--- Start Items ---

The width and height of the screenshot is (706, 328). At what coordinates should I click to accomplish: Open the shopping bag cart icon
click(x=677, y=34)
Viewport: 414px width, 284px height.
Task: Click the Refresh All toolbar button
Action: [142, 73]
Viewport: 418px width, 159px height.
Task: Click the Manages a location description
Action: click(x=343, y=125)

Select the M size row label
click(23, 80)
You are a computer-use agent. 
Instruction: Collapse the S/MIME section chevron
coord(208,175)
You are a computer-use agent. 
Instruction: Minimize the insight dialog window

--- End Items ---
--- Start Items ---

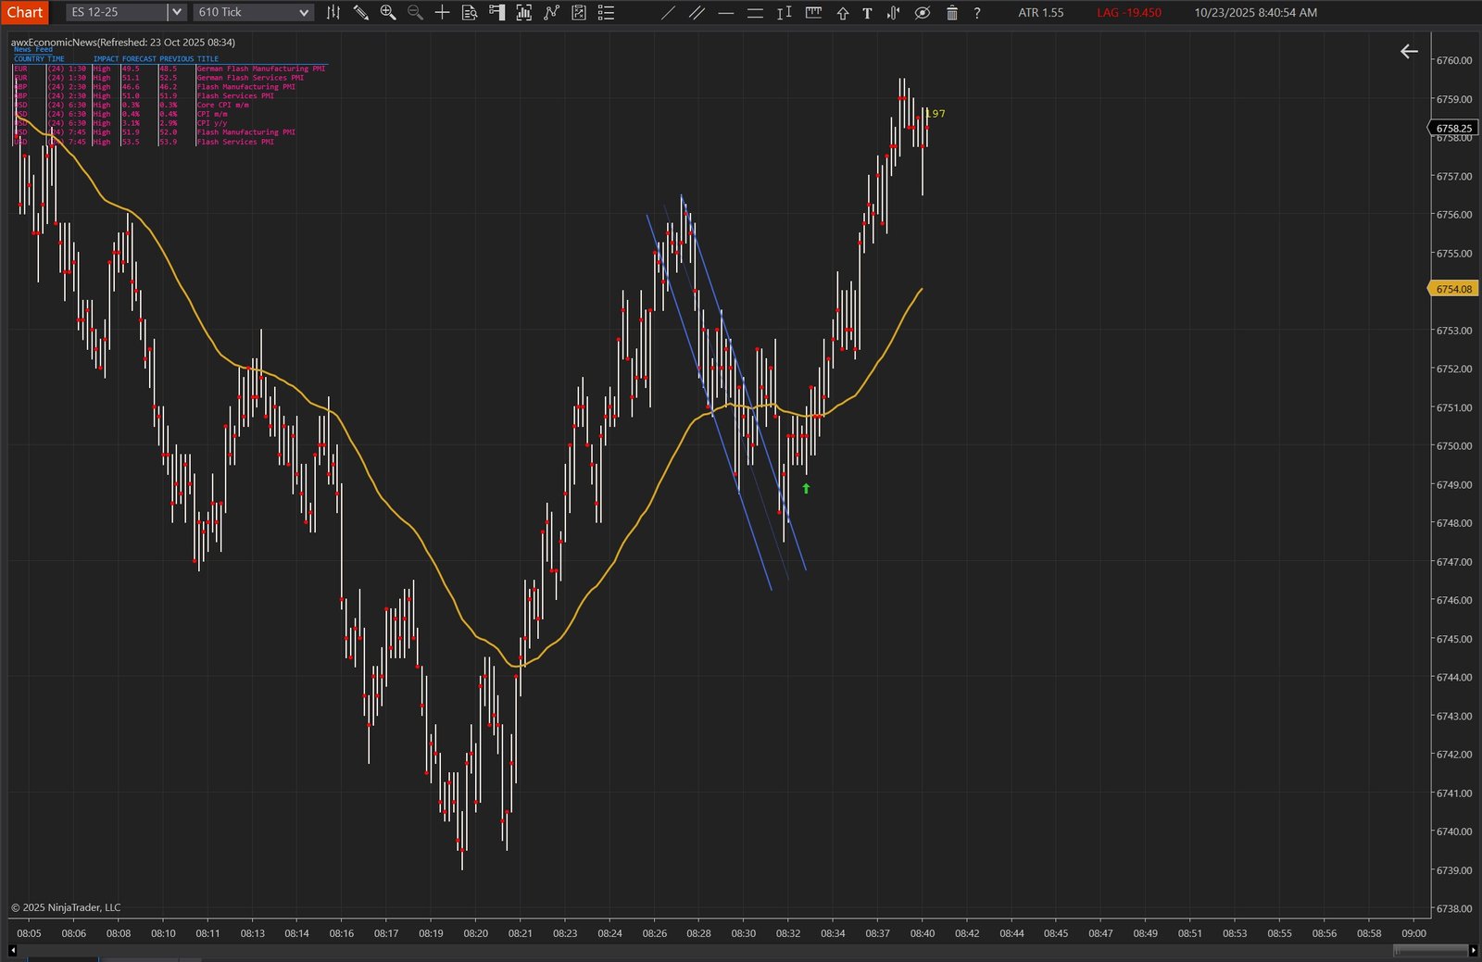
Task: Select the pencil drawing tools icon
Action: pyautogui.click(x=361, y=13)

--- End Items ---
--- Start Items ---

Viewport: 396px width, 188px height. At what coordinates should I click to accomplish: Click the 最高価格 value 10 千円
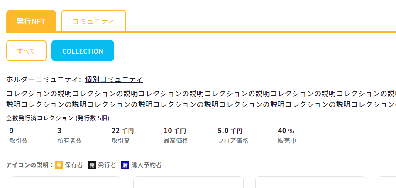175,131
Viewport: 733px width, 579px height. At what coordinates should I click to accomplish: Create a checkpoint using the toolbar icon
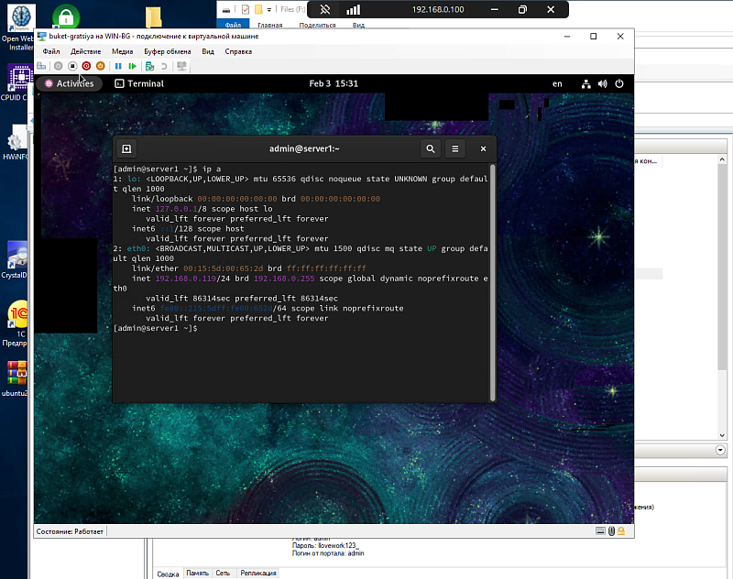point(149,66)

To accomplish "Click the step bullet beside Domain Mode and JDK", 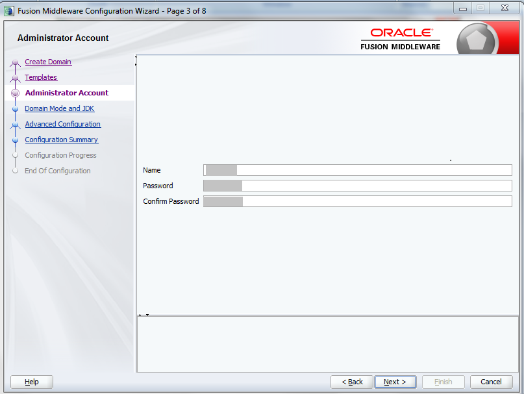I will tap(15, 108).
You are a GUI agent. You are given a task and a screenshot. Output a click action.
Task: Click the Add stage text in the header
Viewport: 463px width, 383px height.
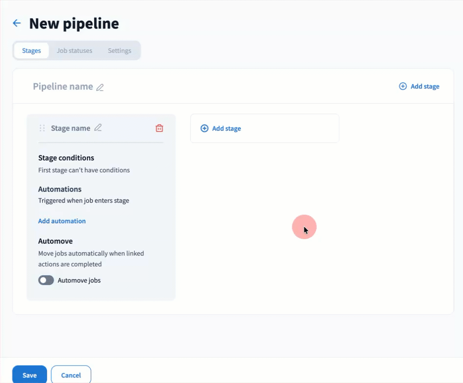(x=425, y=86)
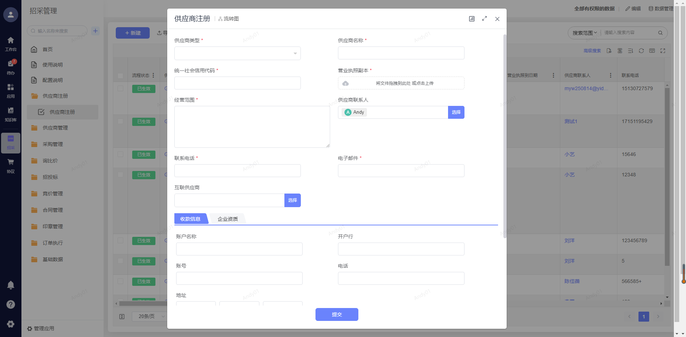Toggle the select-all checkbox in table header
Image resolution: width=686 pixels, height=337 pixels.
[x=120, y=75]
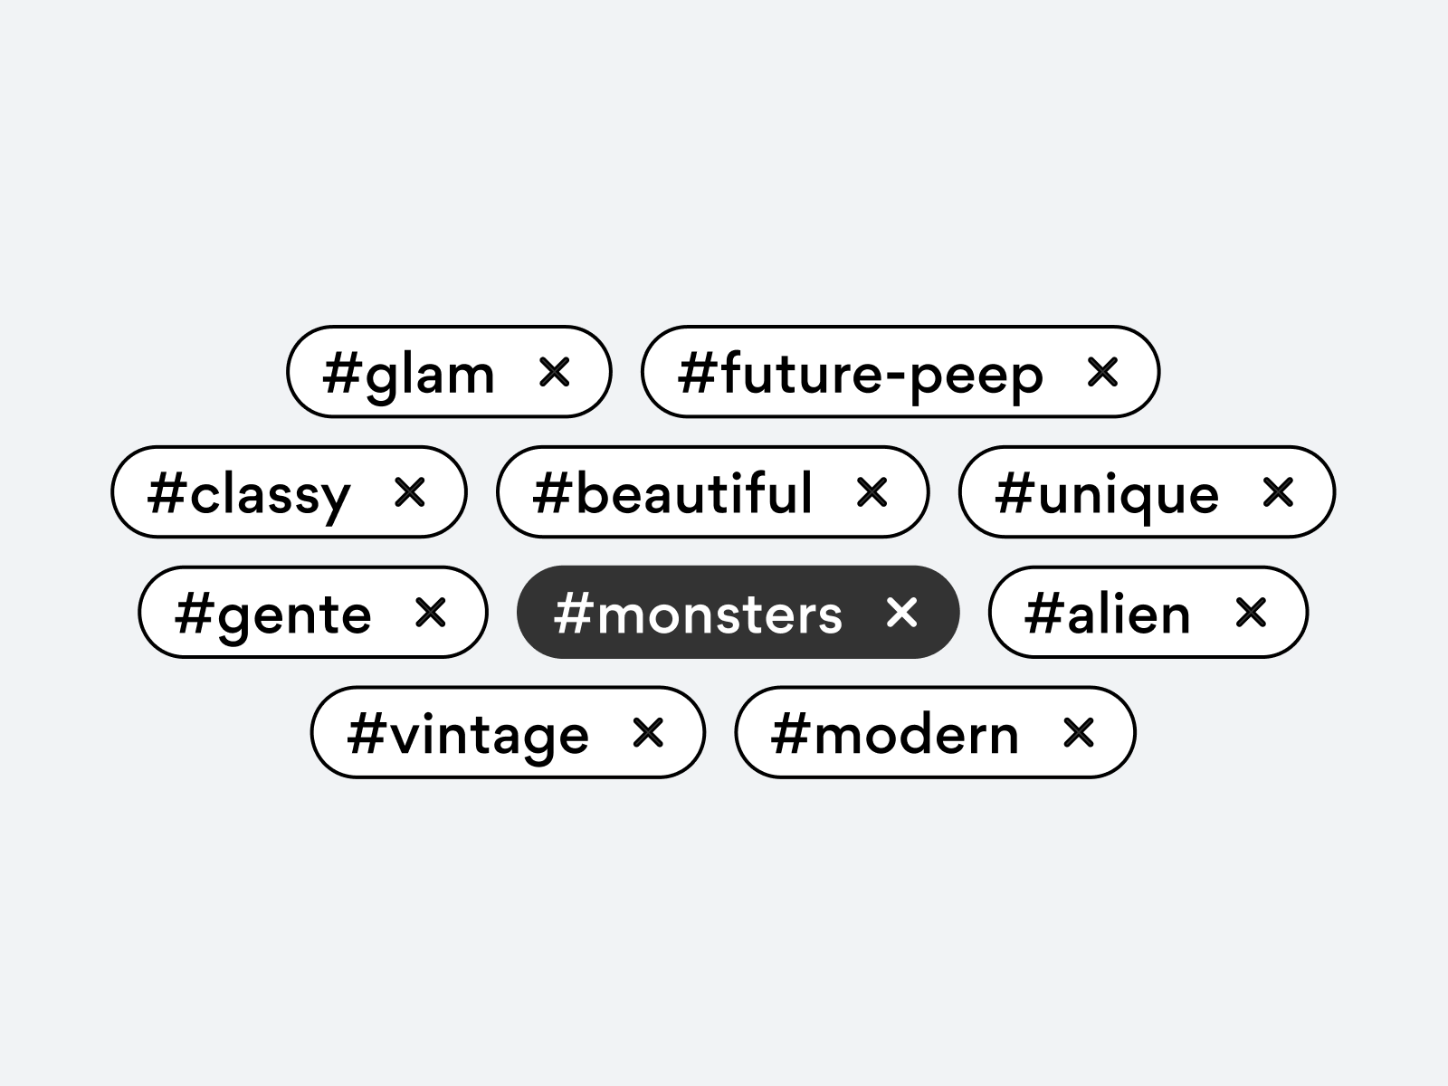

--- End Items ---

Write everything in the listing above, from the line containing "The width and" down to the line containing "click(23, 80)", as a JSON list of strings with one string per line and blank lines left out. Include both of those lines.

Response to the exercise:
[
  "The width and height of the screenshot is (706, 328). At what coordinates should I click to accomplish: Open the shopping bag cart icon",
  "click(x=677, y=34)",
  "Viewport: 414px width, 284px height.",
  "Task: Click the Refresh All toolbar button",
  "Action: [142, 73]",
  "Viewport: 418px width, 159px height.",
  "Task: Click the Manages a location description",
  "Action: click(x=343, y=125)",
  "Select the M size row label",
  "click(23, 80)"
]